* [Dataset entries]:

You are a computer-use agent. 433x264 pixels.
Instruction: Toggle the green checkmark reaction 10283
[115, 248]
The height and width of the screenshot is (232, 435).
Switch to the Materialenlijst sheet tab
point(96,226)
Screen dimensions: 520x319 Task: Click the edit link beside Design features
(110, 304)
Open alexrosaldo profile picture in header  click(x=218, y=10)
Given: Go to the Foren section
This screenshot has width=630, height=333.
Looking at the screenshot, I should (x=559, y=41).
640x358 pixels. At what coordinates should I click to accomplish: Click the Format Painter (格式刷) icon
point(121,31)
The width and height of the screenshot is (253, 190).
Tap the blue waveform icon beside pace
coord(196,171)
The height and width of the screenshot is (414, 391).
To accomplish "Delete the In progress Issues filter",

* [TASK ITEM]:
Set down every entry exactly as given.

* [YOUR RESPONSE]:
You are a computer-use agent. 433x264 pixels.
Instruction: Toggle the green checkmark reaction 10283
[115, 248]
The height and width of the screenshot is (232, 435).
Switch to the Materialenlijst sheet tab
point(96,226)
Screen dimensions: 520x319 Task: Click the edit link beside Design features
(110, 304)
Open alexrosaldo profile picture in header  click(x=218, y=10)
Given: Go to the Foren section
This screenshot has width=630, height=333.
Looking at the screenshot, I should (x=559, y=41).
640x358 pixels. At what coordinates should I click to accomplish: Click the Format Painter (格式刷) icon
point(121,31)
The width and height of the screenshot is (253, 190).
Tap the blue waveform icon beside pace
coord(196,171)
The height and width of the screenshot is (414, 391).
To accomplish "Delete the In progress Issues filter",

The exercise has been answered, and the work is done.